A key aspect of human behaviour is cooperation. We tend to help others even if costs are involved. We are more likely to help when the costs are small and the benefits for the other person significant. Cooperation leads to a tension between what is best for the individual and what is best for the group. A group does better if everyone cooperates, but each individual is tempted to defect. Recently there has been much interest in exploring the effect of costly punishment on human cooperation. Costly punishment means paying a cost for another individual to incur a cost. It has been suggested that costly punishment promotes cooperation even in non-repeated games and without any possibility of reputation effects. But most of our interactions are repeated and reputation is always at stake. Thus, if costly punishment is important in promoting cooperation, it must do so in a repeated setting. We have performed experiments in which, in each round of a repeated game, people choose between cooperation, defection and costly punishment. In control experiments, people could only cooperate or defect.

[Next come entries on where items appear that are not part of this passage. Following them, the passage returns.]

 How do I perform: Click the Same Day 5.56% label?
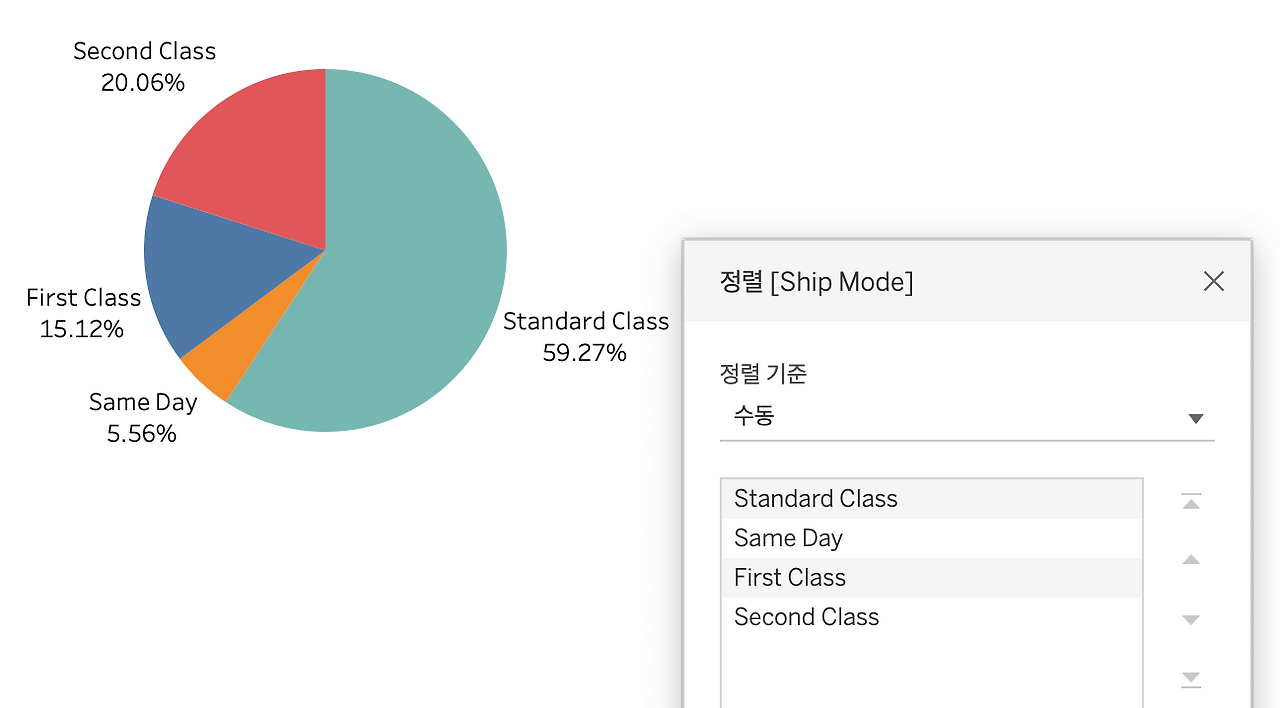click(x=143, y=417)
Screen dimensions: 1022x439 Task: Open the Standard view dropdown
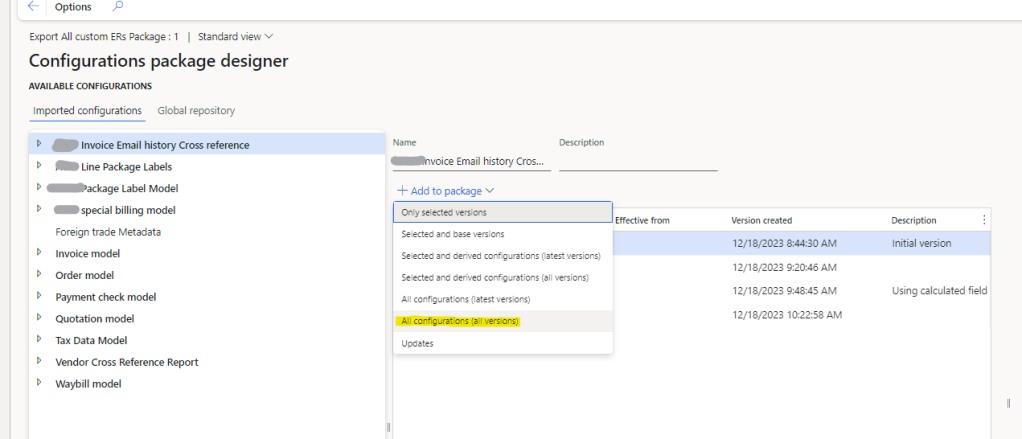click(235, 36)
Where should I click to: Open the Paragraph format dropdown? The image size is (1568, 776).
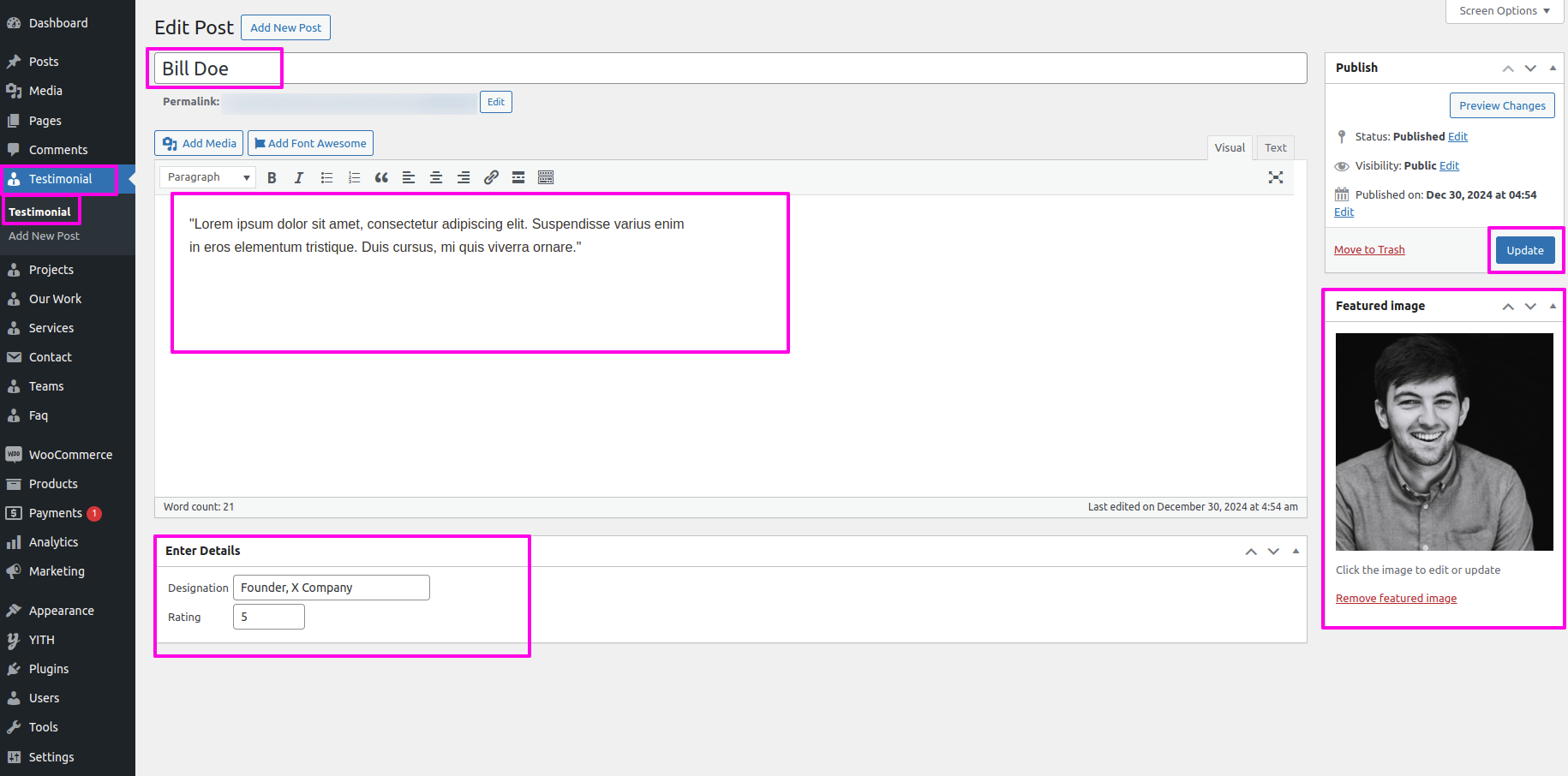pyautogui.click(x=208, y=177)
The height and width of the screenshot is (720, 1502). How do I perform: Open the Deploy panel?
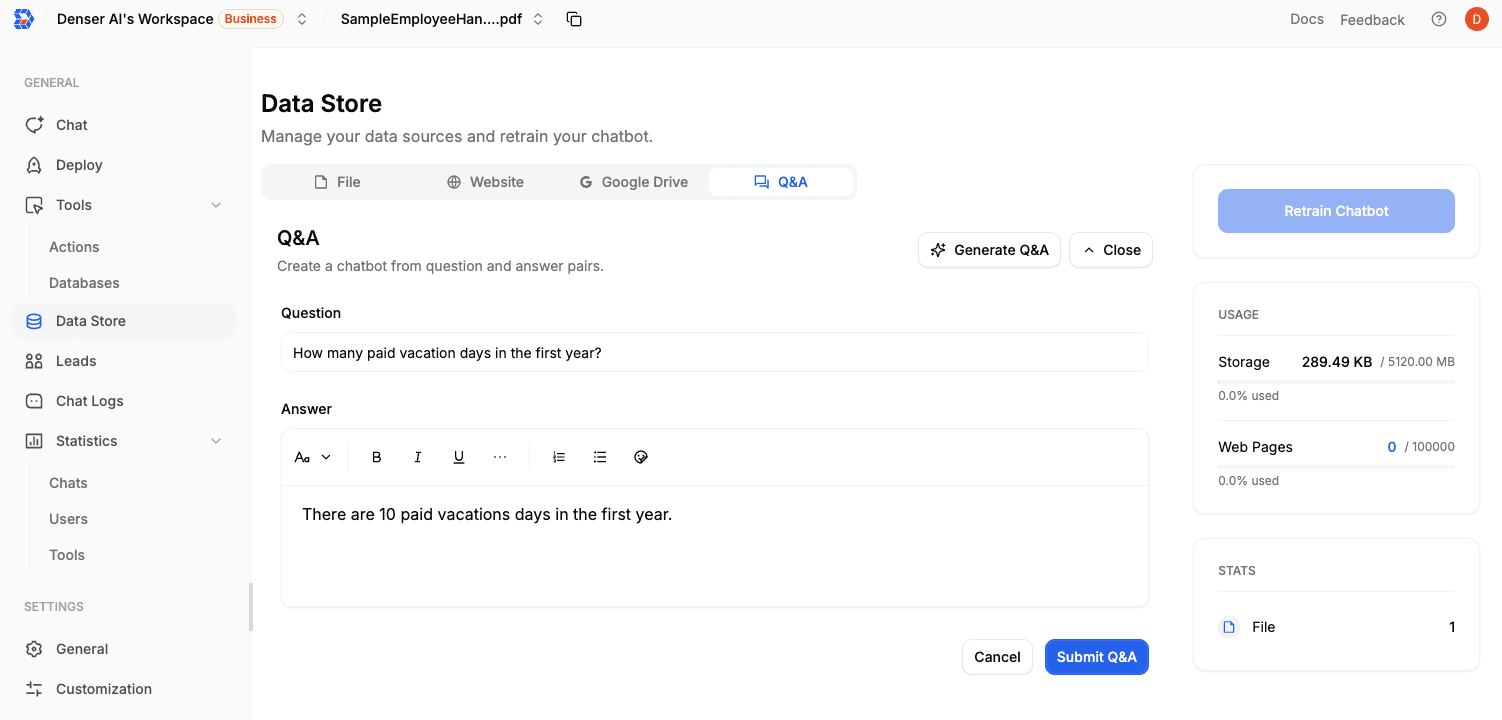[80, 164]
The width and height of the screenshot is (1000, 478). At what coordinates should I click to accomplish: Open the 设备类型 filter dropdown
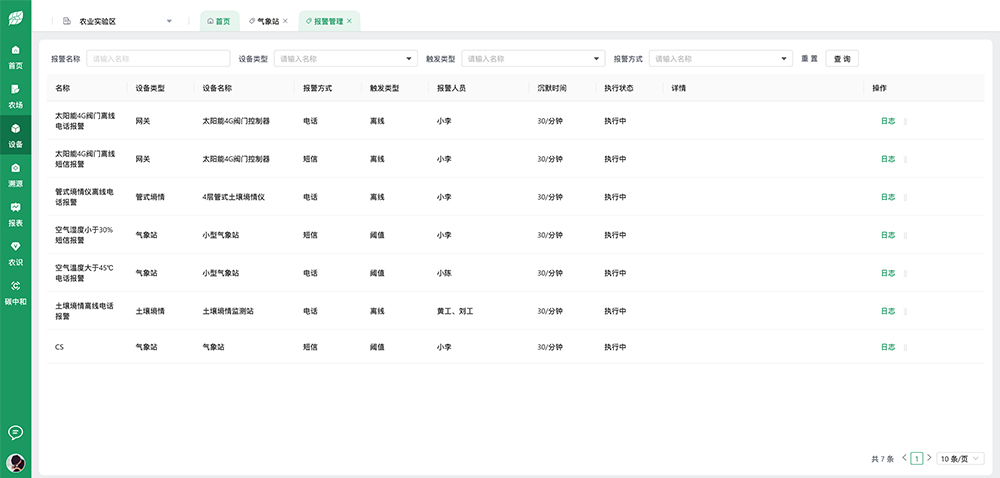346,59
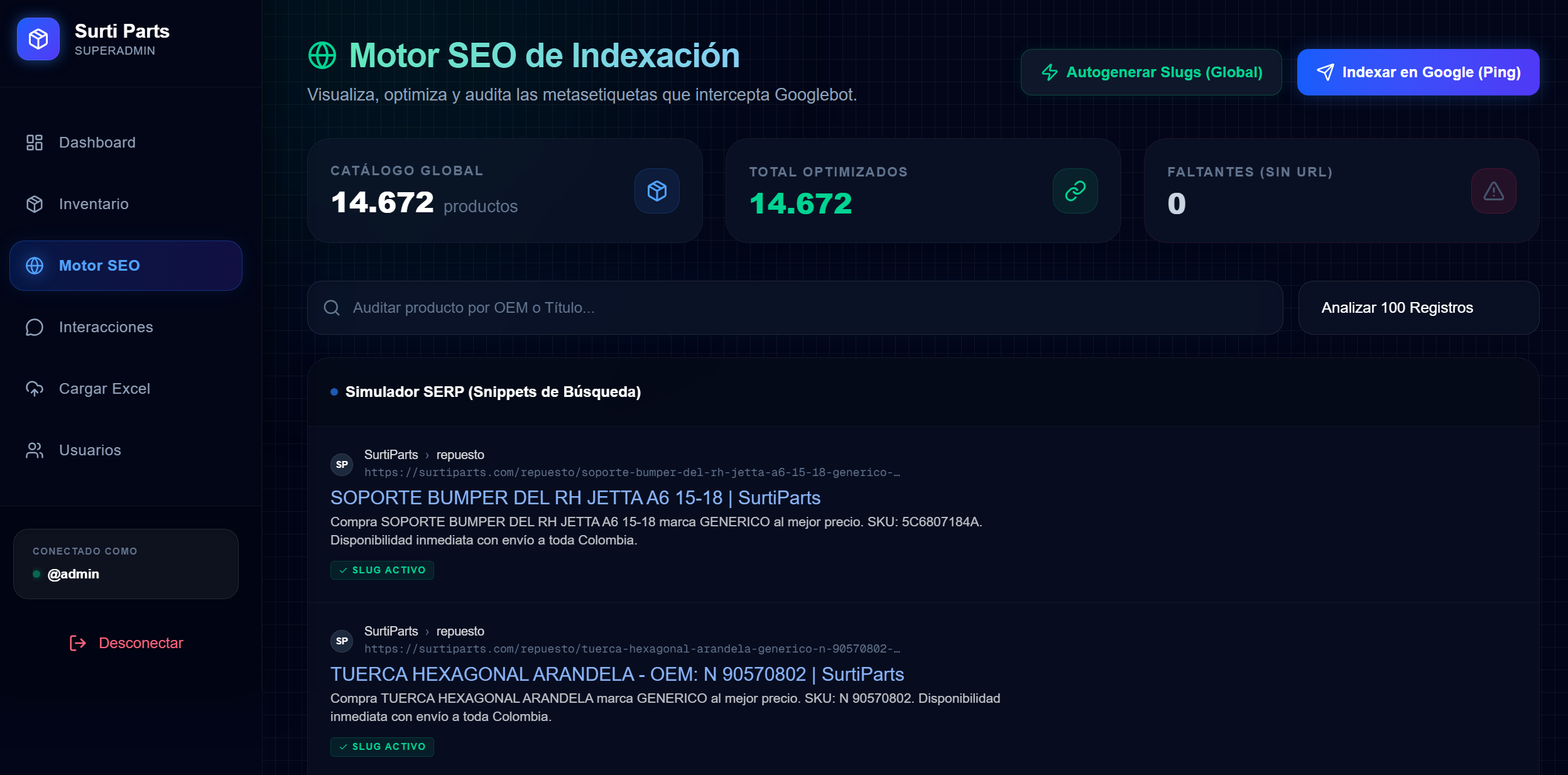Click the warning triangle on Faltantes card
The image size is (1568, 775).
tap(1494, 190)
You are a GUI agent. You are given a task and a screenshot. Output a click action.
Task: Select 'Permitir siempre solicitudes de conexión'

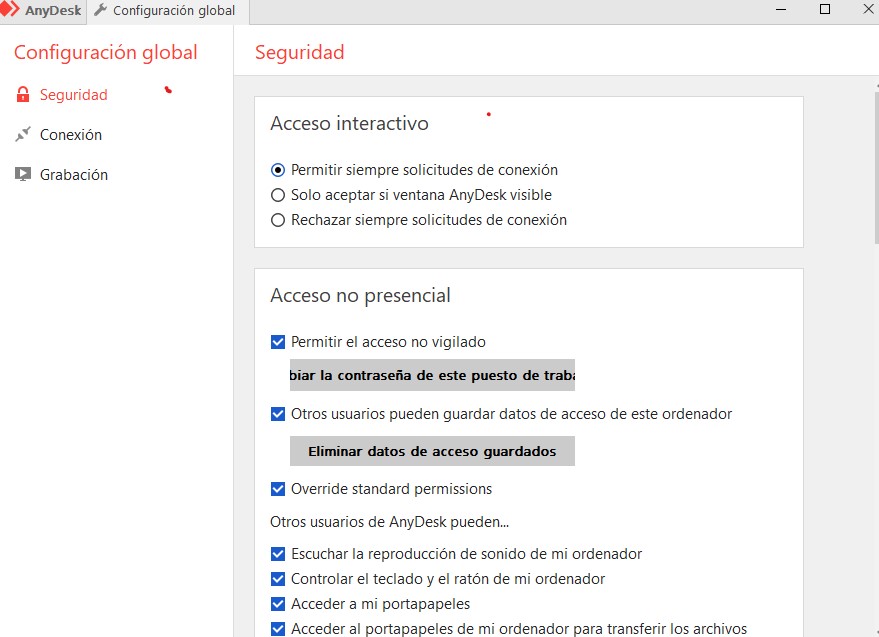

Here we show that the option of costly punishment increases the amount of cooperation but not the average payoff of the group. Furthermore, there is a strong negative correlation between total payoff and use of costly punishment. Those people who gain the highest total payoff tend not to use costly punishment: winners don't punish. This suggests that costly punishment behaviour is maladaptive in cooperation games and might have evolved for other reasons.